I am using coco and it is an amazing medium the growth is way more vigorous and is faster then soil for sure
I go from the jiffy's into a small pot filled with coir then from there into the autopots when they about a foot and a half or so tall... 
If you are using coco it will be a hydro system and you would not want it to totally dry out.... I will post some close up photos of the bowl etc in the next few dayze
it doesn't fully dry out in my set up...but I couldn't say how it would be with soil as I haven't tried it.............
I don't know the air dome but it looks kool.............. thanks ,,, I'll keep you posted :^)


----------



## jats (Aug 29, 2009)

Hey All ,,,, its week 5 and all is going gr8 guns... I took some clones form my girls b4 I throw the cycle to 12/12,, I took 4 from 2 of them and 3 from the smaller 1....
there has been an issue with mites,, eeeeeeeeeeeccckkk.. I only found a couple but I did a full scale blitz spraying everyone except the seedlings and the clones...... I have taken out the crates and replaced them with foam mats....to give my girls some more head space....so here's my new look grow room and my vigorous healthy girls...







they have grown massively even thou I took some clones












Ok here are the seedlings... I have transplanted them just today into coco 






And to answer some of your questions here are some shots of the autopots front and back,,,notice the water in the bowl... it seems to always stay around that level...ie the valve opens when the level drops below a certain point and lets in enough to keep it constant for the plant....





front





back....notice the water?


----------



## edsthreads (Aug 30, 2009)

Great stuff - I have just purchased a 1 x autopot system with 47 litre reservoir, soI'll be watching this thread with interest..


----------



## poldijk (Aug 31, 2009)

Hi Jats,

thanks for your answer illustrated with some nice pictures.

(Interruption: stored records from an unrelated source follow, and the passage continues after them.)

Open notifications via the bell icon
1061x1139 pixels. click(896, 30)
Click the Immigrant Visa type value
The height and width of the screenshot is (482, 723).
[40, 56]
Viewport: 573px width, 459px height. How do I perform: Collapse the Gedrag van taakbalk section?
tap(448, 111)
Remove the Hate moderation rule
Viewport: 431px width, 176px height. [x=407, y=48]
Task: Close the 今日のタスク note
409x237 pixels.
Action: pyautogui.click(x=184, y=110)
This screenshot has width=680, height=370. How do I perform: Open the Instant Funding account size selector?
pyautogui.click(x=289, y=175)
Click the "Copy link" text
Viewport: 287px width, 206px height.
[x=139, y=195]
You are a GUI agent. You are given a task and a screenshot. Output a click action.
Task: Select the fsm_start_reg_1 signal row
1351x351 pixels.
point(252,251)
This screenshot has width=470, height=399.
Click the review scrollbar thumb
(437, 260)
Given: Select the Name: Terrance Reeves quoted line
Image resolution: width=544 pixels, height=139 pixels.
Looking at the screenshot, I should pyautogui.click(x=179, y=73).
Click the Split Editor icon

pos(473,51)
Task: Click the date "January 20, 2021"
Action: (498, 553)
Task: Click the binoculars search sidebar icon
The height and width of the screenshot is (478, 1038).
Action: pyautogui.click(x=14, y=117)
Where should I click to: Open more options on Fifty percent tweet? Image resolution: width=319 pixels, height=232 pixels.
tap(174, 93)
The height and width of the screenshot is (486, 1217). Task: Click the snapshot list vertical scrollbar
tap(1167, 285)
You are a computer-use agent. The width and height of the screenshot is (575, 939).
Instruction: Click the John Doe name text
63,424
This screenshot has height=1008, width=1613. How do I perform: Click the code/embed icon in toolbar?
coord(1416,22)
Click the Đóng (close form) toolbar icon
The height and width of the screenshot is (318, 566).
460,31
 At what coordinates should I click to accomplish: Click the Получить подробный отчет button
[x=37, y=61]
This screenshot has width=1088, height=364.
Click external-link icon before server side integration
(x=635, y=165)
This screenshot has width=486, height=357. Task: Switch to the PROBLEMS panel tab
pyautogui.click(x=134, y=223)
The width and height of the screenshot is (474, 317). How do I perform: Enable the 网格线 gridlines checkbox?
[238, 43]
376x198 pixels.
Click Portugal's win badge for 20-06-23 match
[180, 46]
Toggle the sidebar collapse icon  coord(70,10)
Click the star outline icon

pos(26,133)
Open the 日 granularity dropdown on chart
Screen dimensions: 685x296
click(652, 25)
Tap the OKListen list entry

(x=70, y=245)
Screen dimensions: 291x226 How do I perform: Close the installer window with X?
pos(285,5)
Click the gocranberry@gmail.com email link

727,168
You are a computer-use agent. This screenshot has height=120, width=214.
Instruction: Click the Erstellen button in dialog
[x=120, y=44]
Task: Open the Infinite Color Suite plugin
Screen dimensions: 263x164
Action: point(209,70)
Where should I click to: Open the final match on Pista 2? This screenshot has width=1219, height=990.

week 5 : woua, they look like a little forest !

If I understood, with coco, it is never dry (as you show it with your last post) but it is not overwatering

*aquavalve*
now you are an autopot expert, I got the one million $ question : what is the condition for the aquavalve to give water again?????? because it is not like BLUMAT (with a soil/coco wet sensor) do you see the water coming every 2/3/4 days?

*sprouting*
you use little jiffy and transfer into the autopots when they about a foot and a half : do you hand water during this period?

*nutrient*
what nutrient do you use? you wrote you don't care about EC but you plants look really healthy

thanks for helping an autopot newbie !

Poldijk


----------



## jats (Aug 31, 2009)

Hey Poldijk
Yes the coco is always wet but the plants are not over watered.... the guy who invented the autopots made them to be used with soil originally so I'm thinking they should work fine with it too...
I'm not sure about the blu mat,,I have never seen 1..... the smart valve lets the water in when the level has dropped below the valve 
I start in the jiffy pots and then transplant them into the small pots....once they are 1 and a half to 2 feet tall its time to transplant into autopots..... I hand water them untill they go into the autopots..once they are in they feed themsleves....
I use a 2 part hydro veg food at the moment...it is made in aus so I dont think you would have it in united kingdom or usa (but any good one would work great) 
Its not that I don't care about the EC ,,,I just don't have a meter...but because the system is not ebb and flow or reticulated at all it seems to remain stable...
I hope this helped...cheers and good luck with that :^)


----------



## jats (Aug 31, 2009)

here are my skunk clones


----------



## edsthreads (Sep 1, 2009)

Can you tell me after you transplant them into the autopots how long do you hand feed for?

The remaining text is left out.